[Start of Provided text]
Transcript
Wrightson: Last year I attended QCon London, and I went to this talk by Stuart Davidson from Skyscanner. He spoke about how Skyscanner were doing true continuous deployment. No test environments, no validation in lower environments. That talk led me to this spot today, both in terms of giving this talk, but also professionally. I am Nicky Wrightson. I'm a Principal Engineer at Skyscanner. Skyscanner is a leading travel site with a truly global market. I wanted to know how they were able to achieve this.
What Lower Environments Mean
Why do we not replicate our production environment? First, I just like to confirm what we mean by lower environments. These are completely replicas of production. They're only accessible internally and not to our consumers. There's often a development cycle where the code progresses towards production, and gets into a more similar replica as it nears production. Staging tends to be a completely replicated environment.
Why We Use Lower Environments
I tried to think of all the use cases why you would want a lower environment that didn't involve testing or at least gaining confidence in the code you wanted to release. I couldn't come up with anything. In fact, I Googled it and the only additional one was chaos engineering, which is a testing of another form. I wouldn't do that in a lower environment. This is not only for the code we want to release, but also the infrastructure and third-party applications such as databases.
[End of Provided text]
_Directions_:
1 > Answer these questions about the talk transcript on lower environments:
(a) What job does Nicky Wrightson hold, and at which company?
(b) Which environment does the speaker say tends to be a completely replicated one?
(c) What extra use case for lower environments did the speaker's Google search turn up?
2 > Continue the talk transcript on lower environments, starting right after its final sentence.
The listing that comes next has nothing to do with the talk transcript.
[Start of Dataset section]
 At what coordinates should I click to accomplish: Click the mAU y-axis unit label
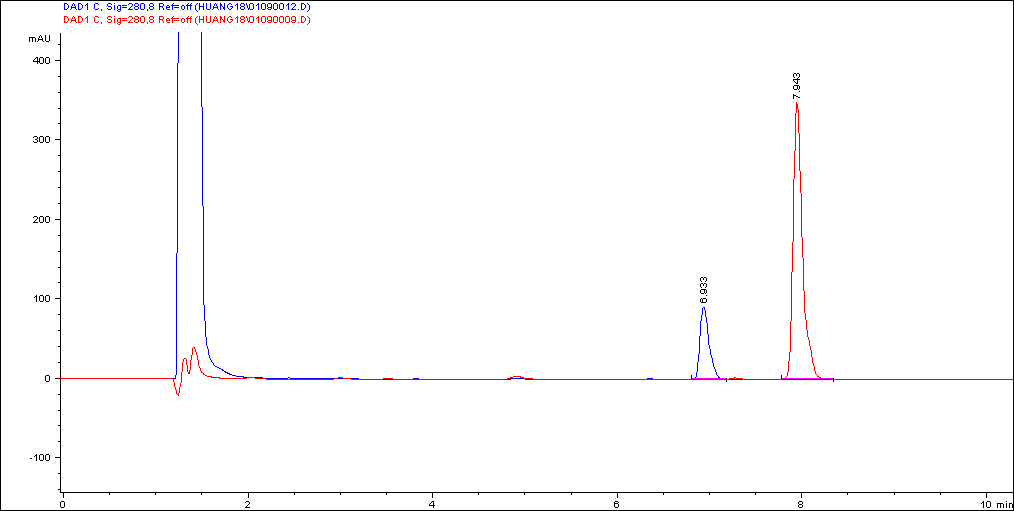click(x=39, y=39)
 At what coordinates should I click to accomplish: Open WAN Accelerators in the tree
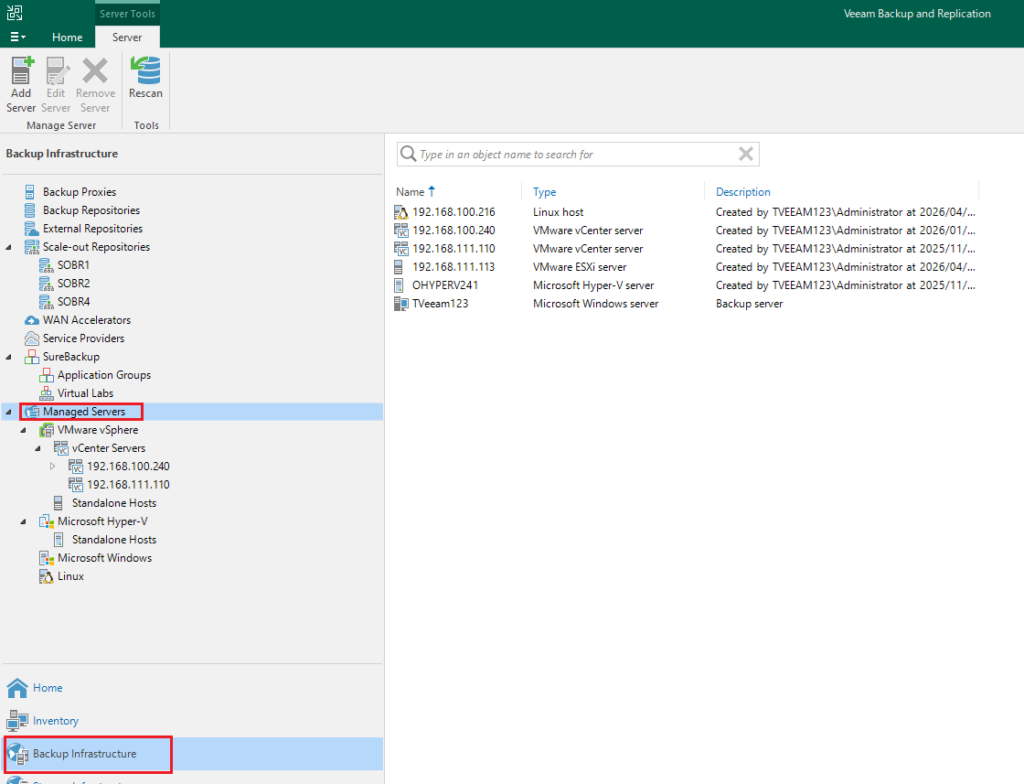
[End of Dataset section]
_Replies_:
1 >
(a) Principal Engineer at Skyscanner.
(b) Staging.
(c) Chaos engineering.

2 >
Historically, we had lower environments that were like production so that we could test releases that we couldn't confidently reason about the effect of the changes. Monolithic applications where there are many commits. Often, and historically, with no tooling background, I started believing there's no such thing as test driven development. More recently, with modern monoliths, purely the time that they're around means that there's stacking up of PRs against the code base, so it becomes harder to reason about the source of any issue. However, maintaining a production-like environment that will behave like production is not easy.
Real Data: Replicating the Real World in Lower Environments
For lower environments to behave like production is not just about the services being like for like deployed. Equally, it's the data. Depending on your system, it can be relatively straightforward to access real-time data in lower environments. However, replicating user behavior consistently is difficult because we have those peaks and troughs in traffic that mutate due to the time of day, or unforeseen circumstances as news events. Load tests cannot anticipate in which the load will happen.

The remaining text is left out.